In 2001, Portugal led the European Union in drug overdose deaths. Realizing that treating substance use as a crime was filling jails, fueling corruption, and failing to stop overdose deaths and disease spread, Portugal decriminalized all drugs. Resources for law enforcement were redirected toward harm reduction while drug dealing and manufacturing remain criminal offenses.
In the years since Portugal’s rate of HIV plunged, drug‐related crimes plummeted, and Portugal’s drug overdose rate is among the lowest in the developed world. Today, a country that decriminalized all drugs nearly 20 years ago reports overdose deaths per million at less than one‐thirtieth that of the United States. And while overall drug use by adults mirrors most of the European continent, teen drug use in Portugal has decreased relative to other EU countries.
Speaking before the Rhode Island General Assembly this past January, Dr. Jaoa Goulao, the architect of Portugal’s drug policy, explained that the program works because people with substance use disorder are not treated as criminals: “If I smoke cigarettes and I get lung cancer, no one puts me in jail. I’ll be offered treatment. I’ll be treated with dignity even if it comes from my wrong behavior.”
He also noted that law enforcement efficiency improved as police were freed from tasks that were not reducing drug use. Drug users on the street now seek help from officers, who refer them to treatment programs.
Of course, not every illicit drug user has a substance use disorder. In fact, only 10 to 20% of adults over age 25 who use addictive drugs get hooked. It is perhaps with this insight that Initiative Petition 44 provides the option of a “completed health assessment” in lieu of a fine. This provides those who want help with an incentive to obtain it.

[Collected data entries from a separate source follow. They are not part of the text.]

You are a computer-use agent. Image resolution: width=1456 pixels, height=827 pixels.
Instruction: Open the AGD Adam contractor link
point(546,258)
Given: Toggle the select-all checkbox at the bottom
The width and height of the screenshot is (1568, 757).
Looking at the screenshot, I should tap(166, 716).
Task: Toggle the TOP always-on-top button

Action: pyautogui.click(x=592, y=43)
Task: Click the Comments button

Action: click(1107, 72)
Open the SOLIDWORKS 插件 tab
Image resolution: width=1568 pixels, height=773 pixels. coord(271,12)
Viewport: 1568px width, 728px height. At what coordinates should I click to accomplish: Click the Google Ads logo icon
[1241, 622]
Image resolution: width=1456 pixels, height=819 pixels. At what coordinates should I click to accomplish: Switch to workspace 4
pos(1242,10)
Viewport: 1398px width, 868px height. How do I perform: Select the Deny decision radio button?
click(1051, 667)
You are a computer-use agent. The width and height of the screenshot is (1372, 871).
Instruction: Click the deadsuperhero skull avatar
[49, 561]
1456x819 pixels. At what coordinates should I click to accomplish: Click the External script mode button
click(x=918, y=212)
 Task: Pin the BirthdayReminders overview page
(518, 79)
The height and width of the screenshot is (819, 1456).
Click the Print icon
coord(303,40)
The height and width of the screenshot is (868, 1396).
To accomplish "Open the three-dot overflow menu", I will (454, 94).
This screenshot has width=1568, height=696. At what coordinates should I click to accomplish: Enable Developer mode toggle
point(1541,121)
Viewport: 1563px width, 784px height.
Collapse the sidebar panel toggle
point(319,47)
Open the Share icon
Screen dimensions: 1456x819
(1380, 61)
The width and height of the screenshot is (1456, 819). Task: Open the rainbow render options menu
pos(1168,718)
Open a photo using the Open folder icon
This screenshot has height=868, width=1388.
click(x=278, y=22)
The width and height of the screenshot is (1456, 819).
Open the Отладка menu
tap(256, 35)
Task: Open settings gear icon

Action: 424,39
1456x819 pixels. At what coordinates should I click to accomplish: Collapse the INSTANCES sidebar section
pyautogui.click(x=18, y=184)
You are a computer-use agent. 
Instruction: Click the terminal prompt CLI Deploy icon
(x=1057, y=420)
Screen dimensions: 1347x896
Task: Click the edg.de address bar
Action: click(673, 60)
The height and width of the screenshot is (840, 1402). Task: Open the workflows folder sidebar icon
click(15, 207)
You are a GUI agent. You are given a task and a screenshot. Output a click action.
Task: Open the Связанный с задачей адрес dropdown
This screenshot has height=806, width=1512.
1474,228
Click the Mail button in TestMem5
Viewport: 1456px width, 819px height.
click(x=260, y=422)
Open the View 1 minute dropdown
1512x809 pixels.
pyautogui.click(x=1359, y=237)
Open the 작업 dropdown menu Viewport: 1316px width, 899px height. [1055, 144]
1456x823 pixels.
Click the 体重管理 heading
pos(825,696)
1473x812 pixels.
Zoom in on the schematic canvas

What’s more, it directs expected taxpayer savings resulting from prisons no longer being filled with drug offenders to help fund treatment programs.
There is reason, however, to worry about what kind of programs will be offered.
Policymakers often overemphasize abstinence‐based programs, which have a disappointing track record and don’t prioritize treatment with methadone and buprenorphine, which are much more effective.
Oregon has a history of sparking nationwide changes. The “Oregon Plan” led to the 17th Amendment to the Constitution and the direct election of senators. Voting by mail began in Oregon in 1981. And while a small step in the right direction, this initiative may trigger the end of the destructive War on Drugs.